I have a very simple table called Member, which consists of the following:
CREATE TABLE [dbo].[Member](
[Member_MemberId] [int] IDENTITY(1000,1) NOT NULL,
[Member_ExternalId] [varchar](32) NULL,
[Member_ConsumerId] [varchar](32) NULL,
CONSTRAINT [PK_Member] PRIMARY KEY NONCLUSTERED
(
[Member_MemberId] ASC
)WITH (PAD_INDEX = OFF, STATISTICS_NORECOMPUTE = OFF, IGNORE_DUP_KEY = OFF, ALLOW_ROW_LOCKS = ON, ALLOW_PAGE_LOCKS = ON) ON [PRIMARY]
) ON [PRIMARY]
I’m running a query using EF 4.0 from a datacontext as follows:
return Members.SingleOrDefault(member => member.ExternalId == externalId);
The generated SQL looks like this:
exec sp_executesql N'SELECT TOP (2)
[Extent1].[Member_MemberId] AS [Member_MemberId],
[Extent1].[Member_ExternalId] AS [Member_ExternalId],
[Extent1].[Member_ConsumerId] AS [Member_ConsumerId]

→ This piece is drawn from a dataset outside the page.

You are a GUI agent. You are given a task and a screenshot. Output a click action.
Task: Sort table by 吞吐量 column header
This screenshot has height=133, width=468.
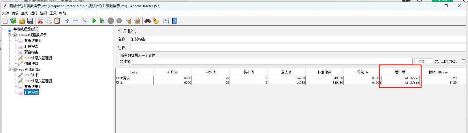[x=400, y=72]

FROM [dbo].[Member] AS [Extent1]
WHERE [Extent1].[Member_ExternalId] = @p__linq__0',N'@p__linq__0 varchar(8000)',@p__linq__0='Paul'
From a performance POV, this query is suboptimal, given that it automatically casts the Member_ExternalId column as varchar(8000), when the column itself is limited to varchar(32).
Is there a way to force EF to generate on-the-fly parameters of size equivalent to their corresponding rows?
There doesn’t seem to be a way of implementing this directly. I assume that it’s a built-in feature to guarantee consistency across execution plans. I’ve replaced the query with a stored procedure in the meantime.